### [INSTRUCTIONS]
• a. In the review of the play Mala, who is named as the production's director?
• b. Quote the review of Mala from "Melinda Lopez returned" up to and including "and her husband's.".
• c. Continue the review of Mala from its last sentence.

Arts

Mala is good to the core

by Jules Becker
Wednesday Jan 24, 2018

Mala, Arts Emerson production presented by Huntington Theatre Company at Roberts Theatre in Calderwood Pavilion, Boston Center for the Arts, through February 4. 617-933-8600 or bostontheatrescene.com

Melinda Lopez returned to her two-culture family-her Cuban roots and her husband's Jewish traditions-once again last year in her own work. The veteran actress and Huntington Theatre Company playwright-in-residence had already tapped that singular combination in her affectionate award-winning play "Sonia Flew" (Huntington Theatre 2004 premiere, with IRNE and Norton honors).

Now she is reprising her more recent autobiographically influenced work- the one-actress play ''Mala,'' a 2016 premiere at Arts Emerson's Paramount Center-as a presentation by Huntington at the Calderwood Pavilion. Once again, under the seamless guidance of Arts Emerson artistic director David Dower, she is poetically alluding to the experiences of her own Cuban-American family and her husband's.

### [RAW DATA]
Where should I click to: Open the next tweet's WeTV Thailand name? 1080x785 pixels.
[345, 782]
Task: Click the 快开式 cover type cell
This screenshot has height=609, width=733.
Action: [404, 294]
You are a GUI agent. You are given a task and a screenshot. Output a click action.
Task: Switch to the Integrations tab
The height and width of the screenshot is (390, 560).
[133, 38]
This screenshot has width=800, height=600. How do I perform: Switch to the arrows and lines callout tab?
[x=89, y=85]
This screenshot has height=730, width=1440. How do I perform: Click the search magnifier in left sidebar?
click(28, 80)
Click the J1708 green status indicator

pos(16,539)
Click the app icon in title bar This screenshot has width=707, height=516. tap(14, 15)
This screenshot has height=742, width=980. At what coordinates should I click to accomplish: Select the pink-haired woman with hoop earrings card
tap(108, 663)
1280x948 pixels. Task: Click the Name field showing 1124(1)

### [SET OF ANSWERS]
• a. Arts Emerson artistic director David Dower directs the production.

• b.
Melinda Lopez returned to her two-culture family-her Cuban roots and her husband's Jewish traditions-once again last year in her own work. The veteran actress and Huntington Theatre Company playwright-in-residence had already tapped that singular combination in her affectionate award-winning play "Sonia Flew" (Huntington Theatre 2004 premiere, with IRNE and Norton honors).

Now she is reprising her more recent autobiographically influenced work- the one-actress play ''Mala,'' a 2016 premiere at Arts Emerson's Paramount Center-as a presentation by Huntington at the Calderwood Pavilion. Once again, under the seamless guidance of Arts Emerson artistic director David Dower, she is poetically alluding to the experiences of her own Cuban-American family and her husband's.

• c.
While this very thoughtful play has a Lopez persona speaking vividly of the passing of a striking father and focuses largely on the care-giving of a Lopez persona for her dying mother, it also speaks significantly of her husband's religious observance at the passing of his parents and their daughter's interest in the Jewish customs related to mourning.

"Mala" wisely mixes humor-for example, detail about the caregiver's four earlier boyfriends (three Jewish and one a ginger) -with candor-such challenges as her mother's subdural hematoma surgery-right from the start.

The chronicler daughter-a kind of Lopez persona- advises knowingly about caregivers' cell phones and details the difficulties of convincing her proud and tough-minded mother Frances to go to the MGH emergency room when necessary. If you suspect that this piece might end up a feel-good tribute to beleaguered children helping their ailing parents, think again.

Lopez is not depicting the daughter in question as a totally sweet, all-knowing daughter. In fact, the dying 92 year old mother unfairly accuses her of being ''Mala,'' Spanish for 'bad'-bad to the core, in fact. Although she becomes the attentive Good Cop to her rarely visiting scientist sister Bad Cop, she does have moments of high tension and rancor with Frances.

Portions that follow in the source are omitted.